DREAM: Domain-aware Reasoning for Efficient Autonomous Underwater Monitoring
Zhenqi Wu, Abhinav Modi, Angelos Mavrogiannis, Kaustubh Joshi, Nikhil Chopra, Yiannis Aloimonos, Nare Karapetyan, Ioannis Rekleitis, Xiaomin Lin
TL;DR
DREAM addresses persistent underwater monitoring by combining domain knowledge with a Vision Language Model in a three‑layer architecture: perception, cognitive‑aware planning with Chain‑of‑Thought, and control. It builds a persistent occupancy map from multimodal sensing and uses a VLM‑guided planner to generate high‑level actions that efficiently cover target objects like oysters and shipwrecks while enforcing safety.

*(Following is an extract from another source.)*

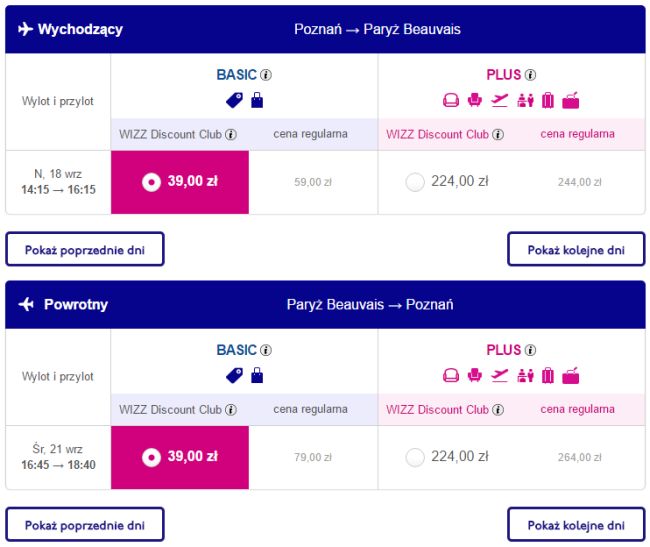Screen dimensions: 650x547
Task: Click the return BASIC hand bag icon
Action: coord(257,376)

Across simulations and a real‑world tank test, DREAM outperforms a state‑of‑the‑art baseline and a vanilla VLM approach in time efficiency and coverage, demonstrating practical feasibility for long‑term marine monitoring. This work advances autonomous underwater surveillance by enabling environment‑aware decision making, persistent memory, and robust low‑level control, with open‑source releases planned for datasets, environments, and code.
Abstract
The ocean is warming and acidifying, increasing the risk of mass mortality events for temperature-sensitive shellfish such as oysters. This motivates the development of long-term monitoring systems. However, human labor is costly and long-duration underwater work is highly hazardous, thus favoring robotic solutions as a safer and more efficient option. To enable underwater robots to make real-time, environment-aware decisions without human intervention, we must equip them with an intelligent "brain." This highlights the need for persistent,wide-area, and low-cost benthic monitoring. To this end, we present DREAM, a Vision Language Model (VLM)-guided autonomy framework for long-term underwater exploration and habitat monitoring. The results show that our framework is highly efficient in finding and exploring target objects (e.g., oysters, shipwrecks) without prior location information. In the oyster-monitoring task, our framework takes 31.5% less time than the previous baseline with the same amount of oysters. Compared to the vanilla VLM, it uses 23% fewer steps while covering 8.88% more oysters. In shipwreck scenes, our framework successfully explores and maps the wreck without collisions, requiring 27.5% fewer steps than the vanilla model and achieving 100% coverage, while the vanilla model achieves 60.23% average coverage in our shipwreck environments.